You can create Run configurations and Debug configurations separately, each with different options. These configurations are created under the Run menu in Eclipse (Run, Run Configurations and Run, Debug Configurations). Follow these steps to create a basic Debug configuration for the Snake application:

  1. Choose Run, Debug Configurations.
  2. Double-click Android Application to create a new configuration.
  3. Name your Debug configuration SnakeDebugConfiguration.
  4. Choose the project by clicking the Browse button and choosing the Snake project.
  5. Switch to the Target tab and, from the preferred AVD list, choose the Android_Vanilla4.0 AVD created earlier, as shown in Figure 3.6.
Figure 3.6

Figure 3.6 The Snake application Debug configuration in Eclipse.

You can set other emulator and launch options on the Target and Common tabs, but for now we are leaving the defaults as they are.

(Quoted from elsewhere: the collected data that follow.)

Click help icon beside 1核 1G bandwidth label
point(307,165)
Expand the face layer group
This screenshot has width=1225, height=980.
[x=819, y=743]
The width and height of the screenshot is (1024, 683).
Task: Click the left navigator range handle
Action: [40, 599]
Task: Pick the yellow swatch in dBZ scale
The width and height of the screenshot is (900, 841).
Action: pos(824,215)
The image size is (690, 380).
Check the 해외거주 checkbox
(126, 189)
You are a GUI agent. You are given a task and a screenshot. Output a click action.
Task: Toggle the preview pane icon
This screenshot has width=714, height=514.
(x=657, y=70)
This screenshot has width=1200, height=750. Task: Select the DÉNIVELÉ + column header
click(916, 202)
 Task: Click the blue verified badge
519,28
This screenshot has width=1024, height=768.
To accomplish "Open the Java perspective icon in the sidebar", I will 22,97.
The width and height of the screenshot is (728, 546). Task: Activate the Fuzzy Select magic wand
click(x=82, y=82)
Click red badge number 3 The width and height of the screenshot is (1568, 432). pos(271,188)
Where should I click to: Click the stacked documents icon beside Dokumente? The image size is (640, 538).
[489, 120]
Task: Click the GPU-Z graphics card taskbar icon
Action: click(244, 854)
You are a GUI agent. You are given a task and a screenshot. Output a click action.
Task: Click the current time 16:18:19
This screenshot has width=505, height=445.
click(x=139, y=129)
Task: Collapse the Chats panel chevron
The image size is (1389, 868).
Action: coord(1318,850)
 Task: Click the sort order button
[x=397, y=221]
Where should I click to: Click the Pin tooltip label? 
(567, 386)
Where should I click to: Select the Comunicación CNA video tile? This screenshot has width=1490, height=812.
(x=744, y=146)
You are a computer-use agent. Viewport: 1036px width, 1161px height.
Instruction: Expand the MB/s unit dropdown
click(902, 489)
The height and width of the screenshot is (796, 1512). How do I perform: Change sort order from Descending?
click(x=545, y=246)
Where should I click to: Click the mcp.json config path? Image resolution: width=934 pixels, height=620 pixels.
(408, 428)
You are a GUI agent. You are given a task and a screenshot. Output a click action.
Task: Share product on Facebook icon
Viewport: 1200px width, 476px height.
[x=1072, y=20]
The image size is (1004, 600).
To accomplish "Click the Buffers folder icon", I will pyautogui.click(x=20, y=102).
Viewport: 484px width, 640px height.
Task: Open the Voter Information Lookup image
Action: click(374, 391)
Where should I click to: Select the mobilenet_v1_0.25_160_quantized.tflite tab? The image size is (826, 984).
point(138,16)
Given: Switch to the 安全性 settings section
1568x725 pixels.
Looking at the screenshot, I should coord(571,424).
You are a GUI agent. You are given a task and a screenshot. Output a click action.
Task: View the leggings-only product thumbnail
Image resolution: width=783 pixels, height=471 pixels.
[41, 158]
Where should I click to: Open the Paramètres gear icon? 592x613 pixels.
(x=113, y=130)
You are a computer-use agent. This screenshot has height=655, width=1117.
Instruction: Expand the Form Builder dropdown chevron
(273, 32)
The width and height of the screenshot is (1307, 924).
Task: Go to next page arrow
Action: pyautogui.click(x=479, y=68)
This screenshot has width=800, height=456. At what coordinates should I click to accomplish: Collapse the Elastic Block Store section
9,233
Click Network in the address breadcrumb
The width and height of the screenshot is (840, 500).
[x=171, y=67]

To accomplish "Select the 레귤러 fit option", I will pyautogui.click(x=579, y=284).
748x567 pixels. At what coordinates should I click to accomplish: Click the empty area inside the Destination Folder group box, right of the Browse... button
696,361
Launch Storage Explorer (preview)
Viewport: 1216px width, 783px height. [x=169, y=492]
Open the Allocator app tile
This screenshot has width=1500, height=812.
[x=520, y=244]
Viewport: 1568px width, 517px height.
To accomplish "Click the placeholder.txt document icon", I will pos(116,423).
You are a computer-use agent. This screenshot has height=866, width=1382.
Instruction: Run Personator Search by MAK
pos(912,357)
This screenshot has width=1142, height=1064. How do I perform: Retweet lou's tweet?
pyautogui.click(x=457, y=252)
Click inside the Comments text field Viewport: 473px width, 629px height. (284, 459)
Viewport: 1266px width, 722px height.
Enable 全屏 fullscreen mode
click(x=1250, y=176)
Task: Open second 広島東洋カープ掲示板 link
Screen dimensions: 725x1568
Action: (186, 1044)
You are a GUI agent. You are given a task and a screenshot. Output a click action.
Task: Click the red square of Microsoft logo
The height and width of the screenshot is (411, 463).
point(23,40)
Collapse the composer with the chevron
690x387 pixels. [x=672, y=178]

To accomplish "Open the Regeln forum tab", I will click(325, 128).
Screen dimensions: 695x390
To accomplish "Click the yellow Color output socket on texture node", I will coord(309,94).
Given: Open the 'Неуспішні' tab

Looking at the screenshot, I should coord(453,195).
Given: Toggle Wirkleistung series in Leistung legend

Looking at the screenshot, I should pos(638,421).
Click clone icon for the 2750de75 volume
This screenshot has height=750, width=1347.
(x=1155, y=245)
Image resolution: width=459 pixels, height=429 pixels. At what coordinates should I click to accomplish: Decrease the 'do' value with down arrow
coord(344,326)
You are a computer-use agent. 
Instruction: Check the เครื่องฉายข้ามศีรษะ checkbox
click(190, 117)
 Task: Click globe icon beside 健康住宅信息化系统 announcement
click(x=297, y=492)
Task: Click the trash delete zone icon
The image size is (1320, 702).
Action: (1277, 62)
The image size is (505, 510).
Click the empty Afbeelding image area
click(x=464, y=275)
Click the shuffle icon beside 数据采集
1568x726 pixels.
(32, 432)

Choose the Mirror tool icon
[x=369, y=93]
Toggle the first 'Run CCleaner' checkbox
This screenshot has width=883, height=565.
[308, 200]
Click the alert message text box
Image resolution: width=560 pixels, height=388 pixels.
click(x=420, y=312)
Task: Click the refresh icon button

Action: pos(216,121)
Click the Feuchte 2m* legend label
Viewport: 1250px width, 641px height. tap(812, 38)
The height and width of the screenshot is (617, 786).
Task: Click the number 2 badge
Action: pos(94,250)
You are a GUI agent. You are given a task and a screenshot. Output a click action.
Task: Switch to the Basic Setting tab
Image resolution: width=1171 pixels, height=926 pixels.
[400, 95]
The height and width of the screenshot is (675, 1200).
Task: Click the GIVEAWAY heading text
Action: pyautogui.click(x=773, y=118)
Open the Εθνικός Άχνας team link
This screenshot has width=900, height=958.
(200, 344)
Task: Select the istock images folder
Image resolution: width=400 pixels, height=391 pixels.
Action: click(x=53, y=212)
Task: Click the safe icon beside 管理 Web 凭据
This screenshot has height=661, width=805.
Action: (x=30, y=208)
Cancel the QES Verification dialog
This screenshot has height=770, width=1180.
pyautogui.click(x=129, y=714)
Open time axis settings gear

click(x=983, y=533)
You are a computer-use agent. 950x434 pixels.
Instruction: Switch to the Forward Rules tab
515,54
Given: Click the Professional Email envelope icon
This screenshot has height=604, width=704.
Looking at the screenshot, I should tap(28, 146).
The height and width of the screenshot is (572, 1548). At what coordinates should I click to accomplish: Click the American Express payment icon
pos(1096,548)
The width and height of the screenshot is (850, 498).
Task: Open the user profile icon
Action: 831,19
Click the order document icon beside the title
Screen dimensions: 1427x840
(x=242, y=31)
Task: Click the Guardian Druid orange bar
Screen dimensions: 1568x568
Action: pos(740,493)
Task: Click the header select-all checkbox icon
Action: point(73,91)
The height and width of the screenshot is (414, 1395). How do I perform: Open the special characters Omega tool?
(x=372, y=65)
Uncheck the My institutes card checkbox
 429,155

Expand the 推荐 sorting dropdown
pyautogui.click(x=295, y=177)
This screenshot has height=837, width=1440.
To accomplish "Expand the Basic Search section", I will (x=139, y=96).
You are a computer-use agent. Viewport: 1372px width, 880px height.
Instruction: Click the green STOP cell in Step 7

Running the Snake Application in the Android Emulator

Now you can run the Snake application using the following steps:

  1. Choose the Debug As icon drop-down menu on the toolbar (03icon02.jpg).
  2. Pull the drop-down menu and choose the SnakeDebugConfiguration you created. If you do not see your new configuration listed, find it in the Debug Configurations listing and click the Debug button. Subsequent launches can be initiated from the little bug drop-down.
  3. The Android emulator starts up; this might take a few moments to initialize. Then the application will be installed or reinstalled onto the emulator.
    Figure 3.7

    Figure 3.7 Configuring AVD launch options.

  4. If necessary, swipe the screen from left to right to unlock the emulator, as shown in Figure 3.8.
    Figure 3.8

    Figure 3.8 The Android emulator launching (locked).

  5. The Snake application starts and you can play the game, as shown in Figure 3.9.
    Figure 3.9

    Figure 3.9 The Snake game in the Android emulator.

You can interact with the Snake application through the emulator and play the game. You can also launch the Snake application from the Application drawer at any time by clicking its application icon. There is no need to shut down and restart the emulator every time you rebuild and reinstall your application for testing. Simply leave the emulator running on your computer in the background while you work in Eclipse and then redeploy using the Debug configuration again.